There are multiple projects in this repo. Versions are released as tags with a prefix to denote which project is targeted.
We actively support security updates for the following versions:
| Version | Supported |
|---|---|
| medcat/v2.x.x | ✅ |
| medcat/v1.x.x | ✅ |
| < 1.0 | ❌ |
| Version | Supported |
|---|---|
| MedCATTrainer/v2.x.x | ✅ |
| < 2.0 | ❌ |
| Version | Supported |
|---|---|
| MedCATService/1.x | ✅ |
| < 1.0 | ❌ |
Unless a project is explicitly stated in the previous section, all other projects in this monorepo are provided as-is for demonstration, testing, or experimentation purposes.
In terms of secuirty the unlisted projects are not intended for use with production data or in a live environment.
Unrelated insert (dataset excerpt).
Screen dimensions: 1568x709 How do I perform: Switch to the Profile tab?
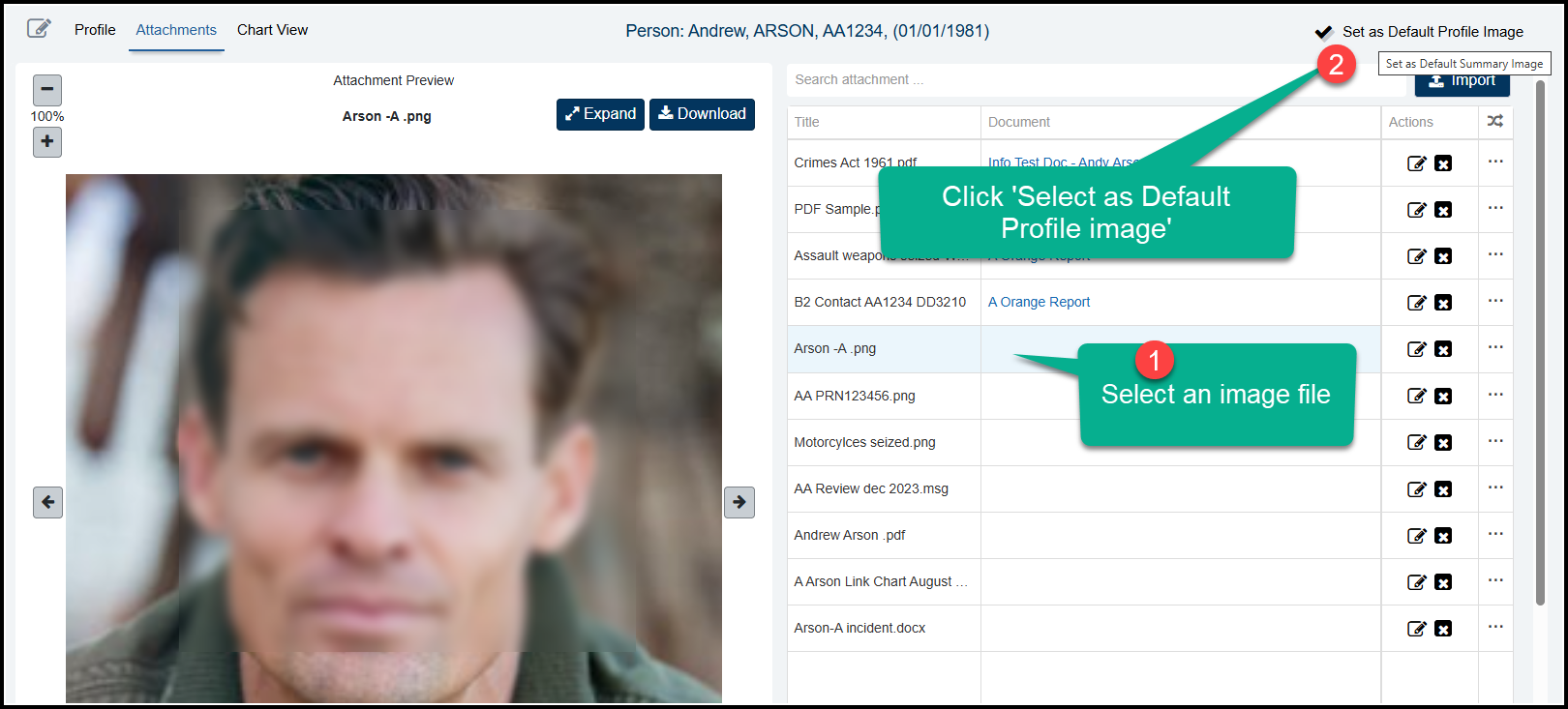click(95, 30)
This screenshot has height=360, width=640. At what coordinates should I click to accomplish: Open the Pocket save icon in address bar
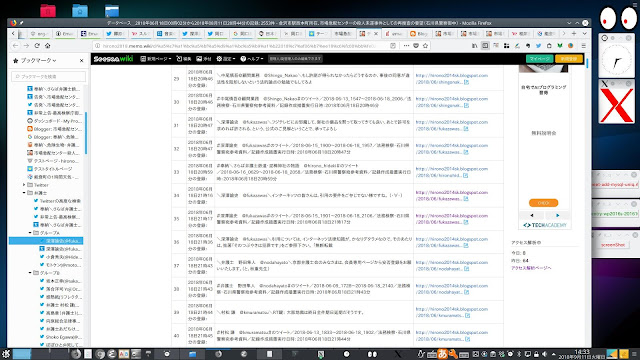pos(416,46)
By using them, you acknowledge that:
- They are provided without warranties of any kind, express or implied, including but not limited to security, reliability, or suitability for a particular purpose.
- They may contain incomplete features, insecure defaults, or other issues that could compromise data or operations.
- The maintainers do not guarantee active support, monitoring, or security updates for these projects.
- You are solely responsible for reviewing, testing, and securing any code before use with sensitive or production data.
If you discover a security vulnerability, please do not open a public issue.
Instead, report it privately by using the GitHub Security Advisories for this repo
- Do not publicly disclose details of the vulnerability until we have released a fix.
- Do not attempt to exploit the vulnerability beyond what is necessary to demonstrate it.
- Provide as much detail as possible (affected versions, reproduction steps, etc.) to help us triage the issue quickly.